__Exercise description__
In the essay on going to bed alone, what reply does the writer give when asked whether they got happy on their own or with someone else?
** Begin Supplied text **
It was such a sweet moment. That breath—that suspended moment between one day and the next.

 

I loved going to bed alone—recognized it as both a blessing and a privilege.

 

And as a thing that would not last forever.

 

It was at a time when I was healing and learning and stumbling at such a ferocious rate that the solitude of nightfall, and the inevitably of sleep was manna from the heavens. Sustaining and necessary and a very great blessing.

 

I went to bed alone, night after night, because I wanted to. Needed to.

 

Because I was not in a place to share myself with someone in that way.

 

 

Once upon a time a man I loved asked me how I got happy—if I did it on my own, or if I did it with someone else.

 

On my own, I replied, knowing those three woulds mean I'd have to walk away from him.

 

I got happy on my own, which is, to this day, one of the very best things I’ve  done in this life.

 

I got happy on my own—meaning I figured out that happiness is but one sliver of a full life. And that all things ebb and flow.

 

And part of figuring that out was crawling into bed alone. Because there was a time I crawled into bed with a man I wasn’t nuts about and that took something from me—something so personal and so vital I never wanted to do that again.

 

But I knew, even then, that there would come a time when it would end. And that, even if it didn't, it wouldn't always be so sweet.

 

Because needs change. And experience has a way of shifting and shuffling priorities.

 

Eventually, I knew, I’d go to bed with someone else.

 

And what a blessing that would be.

 

Born of a desire, and a choice, and the inevitability of luck—capricious as luck mostly seems.
** End Supplied text **
** Begin Listed records **
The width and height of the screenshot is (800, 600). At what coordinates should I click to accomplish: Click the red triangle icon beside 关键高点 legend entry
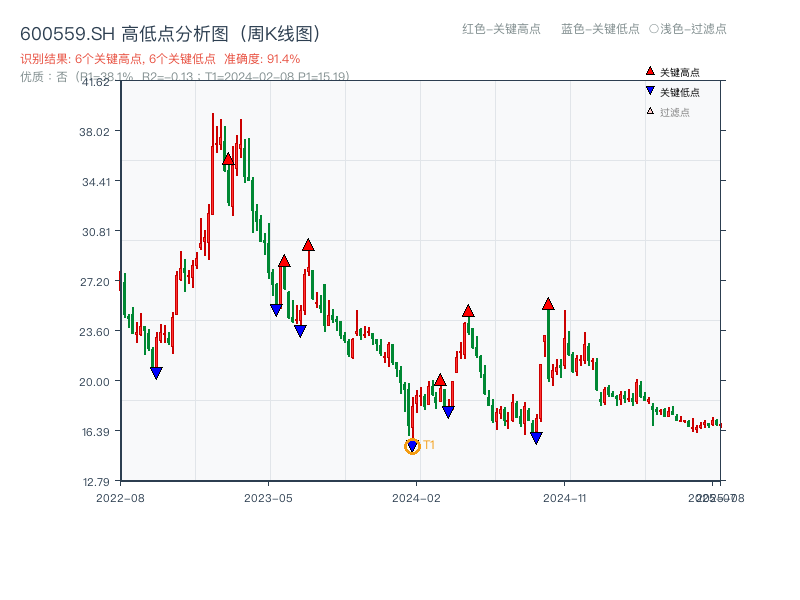point(649,72)
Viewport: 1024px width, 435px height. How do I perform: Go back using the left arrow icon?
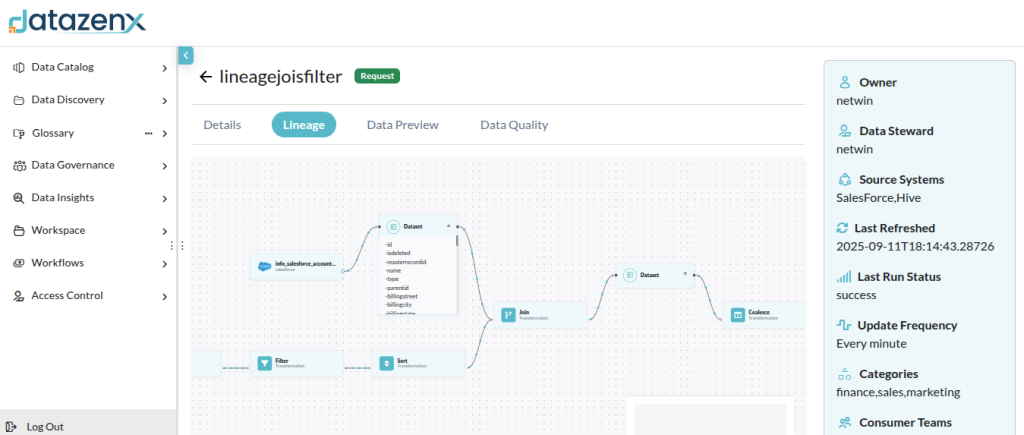206,76
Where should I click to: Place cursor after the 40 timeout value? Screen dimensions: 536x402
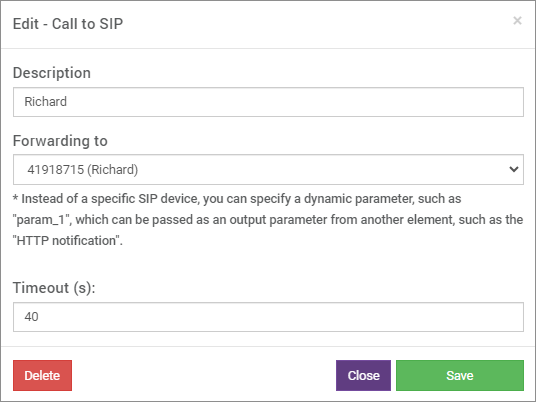tap(39, 317)
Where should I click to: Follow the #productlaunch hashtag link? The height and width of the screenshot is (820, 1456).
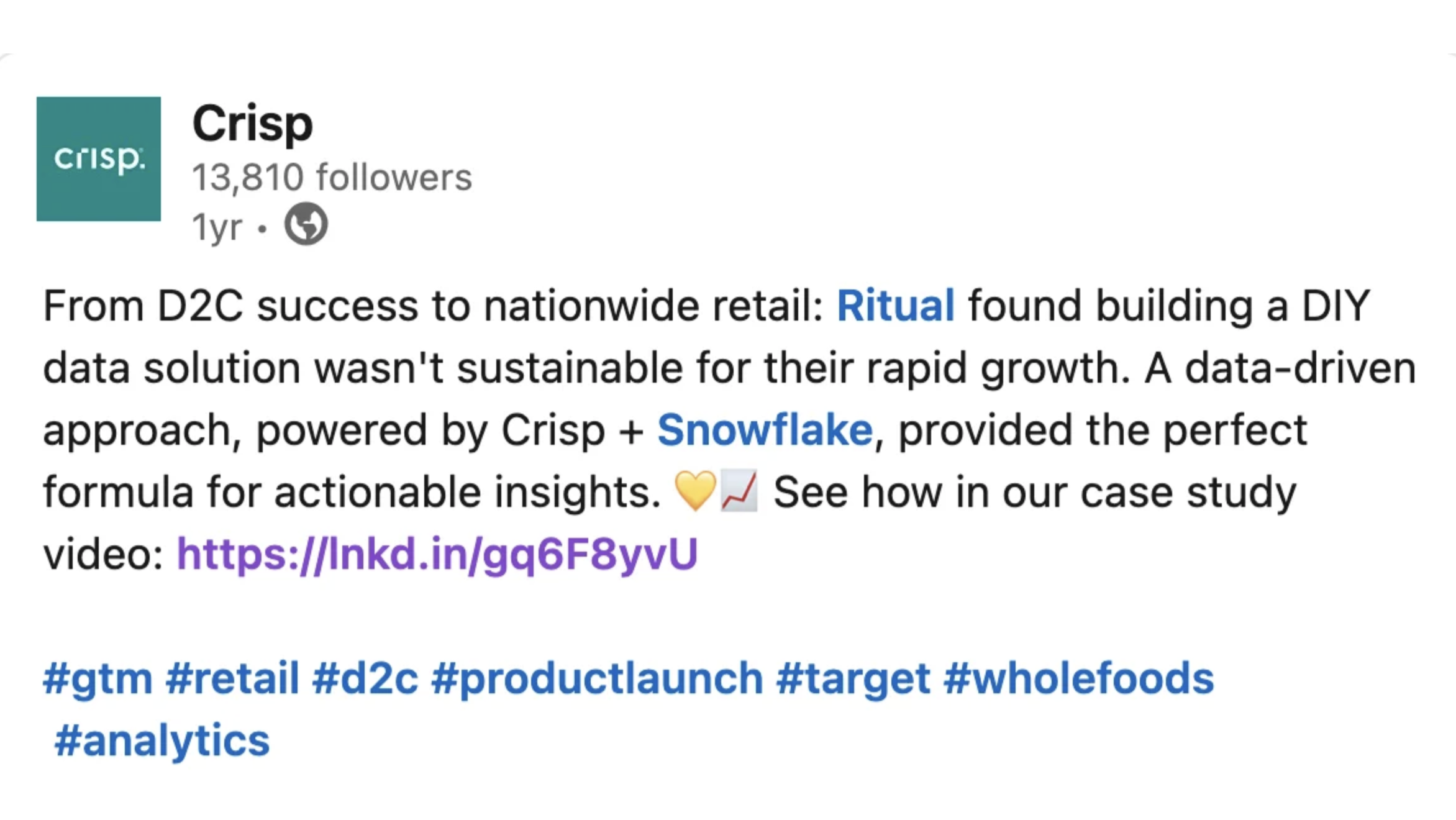click(x=597, y=678)
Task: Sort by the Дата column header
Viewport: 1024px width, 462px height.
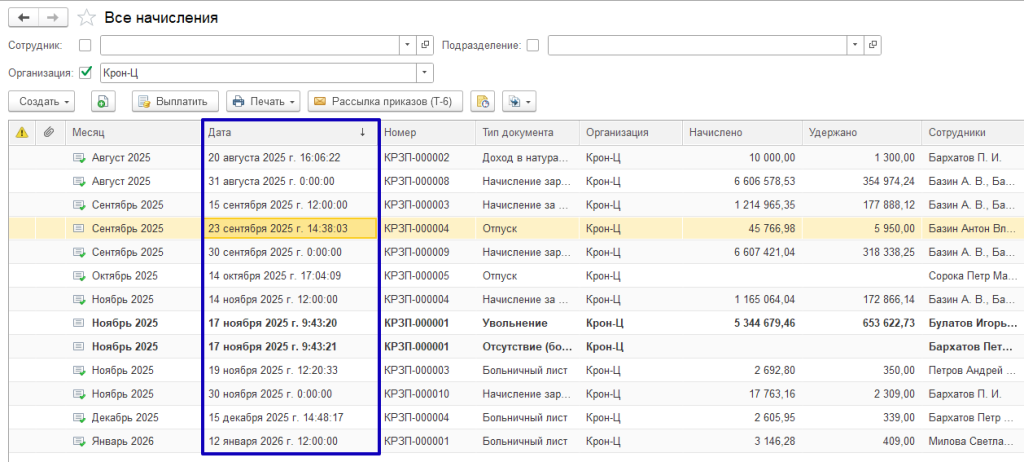Action: [285, 132]
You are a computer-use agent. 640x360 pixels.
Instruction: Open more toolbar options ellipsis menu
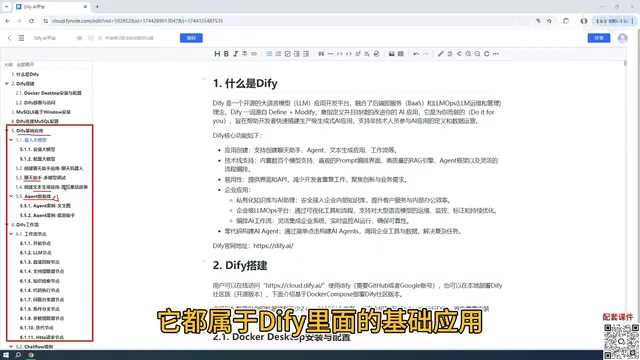496,54

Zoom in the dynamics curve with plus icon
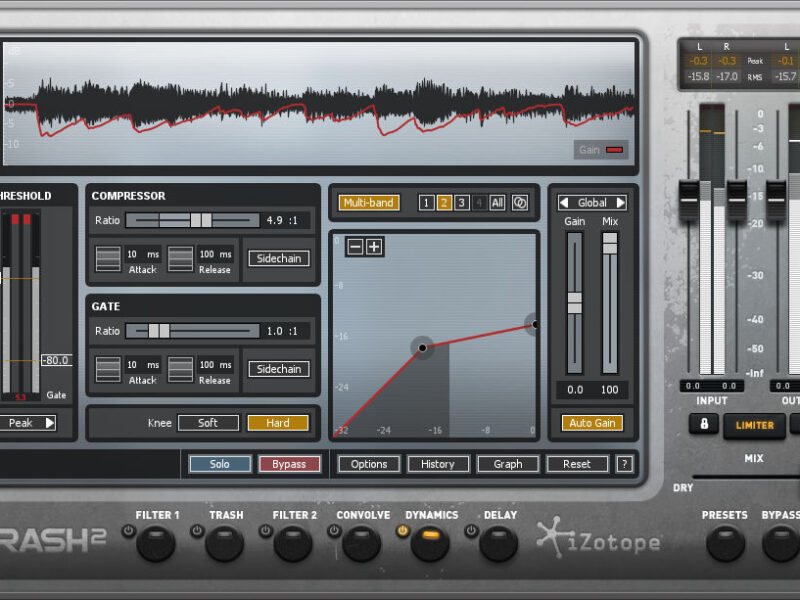point(374,247)

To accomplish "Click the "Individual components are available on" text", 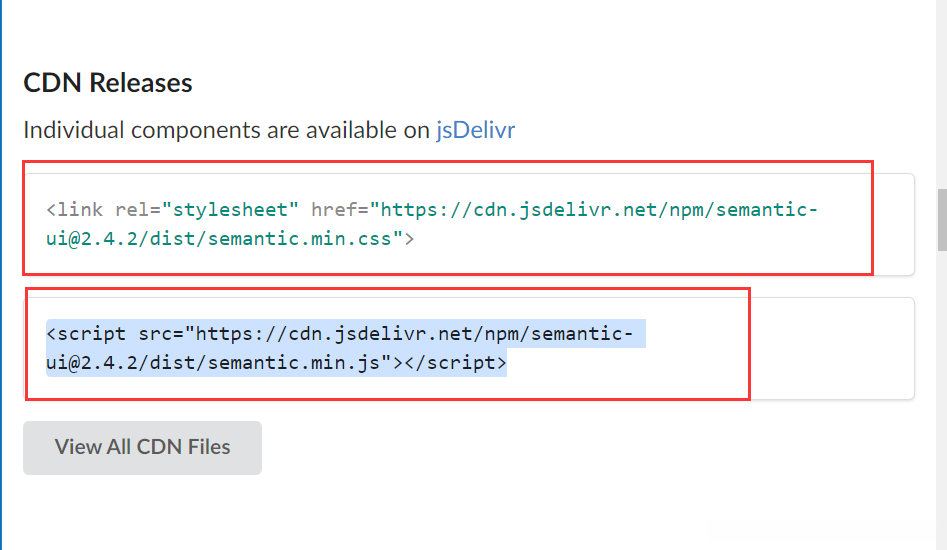I will [x=226, y=130].
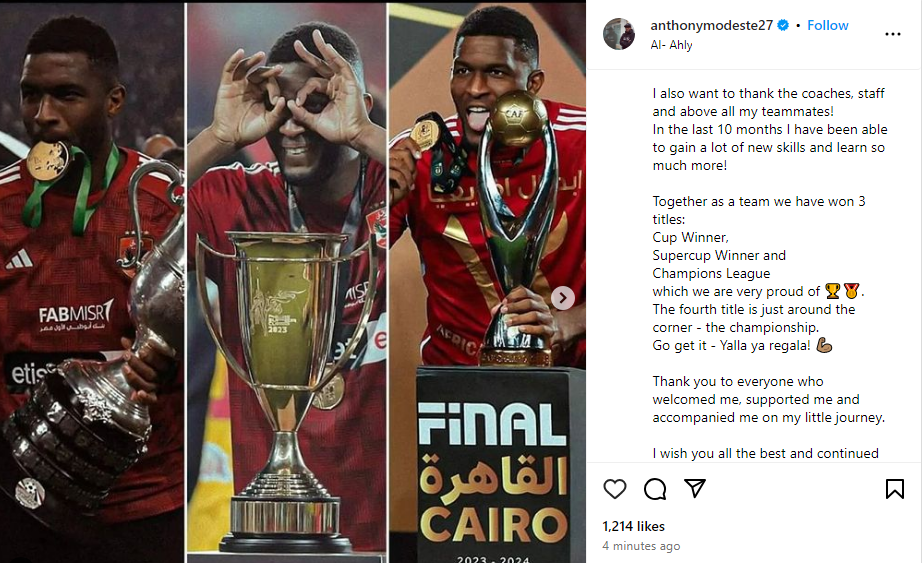This screenshot has width=924, height=563.
Task: Open the Al- Ahly location link
Action: [x=671, y=45]
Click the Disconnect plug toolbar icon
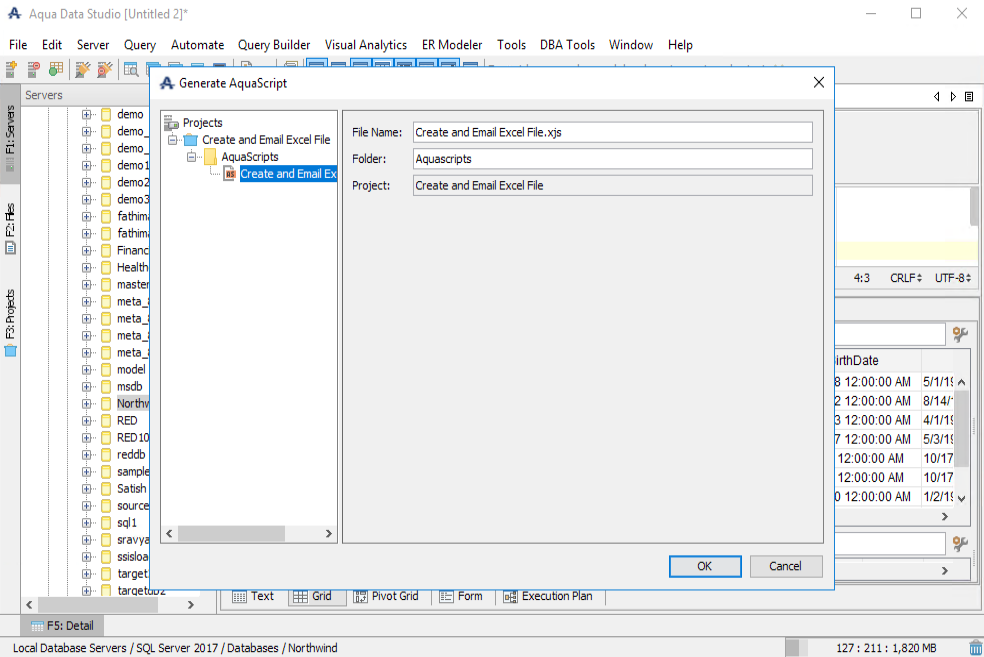The height and width of the screenshot is (657, 984). point(104,69)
** End Listed records **
__Output for this task__
On my own.